Cette importance accordée aux savoirs théoriques se justifie en effet par la fonction réparatrice du lycée professionnel qui accueille des élèves, souvent plus fragiles scolairement comme socialement, donc orientés dans la voie professionnelle, considérée souvent comme une sous-voie. En cela, cette étude montre le décalage avec le projet de réforme d’augmenter les périodes de stage, tout comme le décalage avec la réforme précédente qui a vu baisser le nombre d’heures d’enseignement général.
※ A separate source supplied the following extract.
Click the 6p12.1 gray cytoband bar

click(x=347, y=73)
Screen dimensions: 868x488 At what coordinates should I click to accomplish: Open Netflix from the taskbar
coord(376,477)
La dimension éducative et non exclusivement professionnelle du lycée, apparaît comme essentielle. A rebours de la double-tutelle programmatique de la ministre déléguée chargée de l’Enseignement et de la Formation professionnelle auprès du ministre du Travail, du Plein emploi et de l’Insertion et du ministre de l’Education nationale et de la Jeunesse.
Le défi de la question sociale
D’après l’enquête, les points négatifs et les faiblesses du lycée professionnel sont l’orientation et la dévalorisation sociale. Le niveau scolaire, l’accessibilité financière de la formation, le milieu social et l’influence des parents apparaissent comme des critères surdéterminants dans le choix d’orientation. Près de 7 Français sur 10 estiment que les élèves au collège en classe de troisième sont majoritairement mal informés dans le cadre de leur orientation au lycée (68 %). Pour plus d’1 Français sur 2 (52 %), le milieu social d’origine impacte le niveau d’information sur l’orientation au lycée apporté aux élèves en classe de troisième. Concernant l’orientation en lycée professionnel, les résultats de l’étude font là aussi apparaître une perception de cette orientation comme largement conditionnée : elle ne serait choisie que pour 10 % de la population quand plus d’un tiers (37 %) estime qu’elle est subie. Il serait intéressant de comparer ces perceptions et données avec une approche comparative entre les lycées professionnels publics et privés sous contrat.
Ainsi, l’enjeu social représente la faiblesse principale du lycée professionnel, perçu comme dévalorisé, stéréotypé, à cause d’un faisceau de causes : orientation par défaut, concentration de difficultés, conduisant à renforcer les discriminations. L’origine majoritairement défavorisée des élèves de la voie professionnelle, donc le séparatisme social et scolaire, alimente l’image négative, le regard social dévalorisé porté sur cette voie. Pour la quasi-totalité des Français, la scolarité dans la voie professionnelle expose à des discriminations.
Le décalage entre idéal et réalité de la voie professionnelle est frappant et révélateur : près de 9 Français sur 10 pensent que l’orientation en lycée professionnel devrait concerner n’importe quel élève qui souhaite acquérir des compétences professionnelles mais seule la moitié pense que l’orientation concerne en réalité n’importe quel élève. Le fossé entre théorie et réel résume le défi du lycée professionnel : devenir un choix pour tous les élèves. Or, tant que 79% pensent que l’enseignement n’y est pas assez dévalorisé, cet écart pourrait-il baisser ?
Le lycée professionnel est un lieu de déterminisme social, le reflet des inégalités de la société française et il est vécu comme tel par les élèves. L’enjeu de justice sociale est donc essentiel. La transformation et l’attractivité du lycée professionnel ne peuvent donc faire l’économie de la question du séparatisme social et scolaire comme celle de l’attractivité du lycée professionnel, soit une remise en question du système éducatif. Or, la réforme annoncée ne répond pas à ce chantier, et, au vu de cette étude, elle est, comme l’affirme Dylan Ayissi, « déconnectée » des enjeux, des besoins et attentes des Français.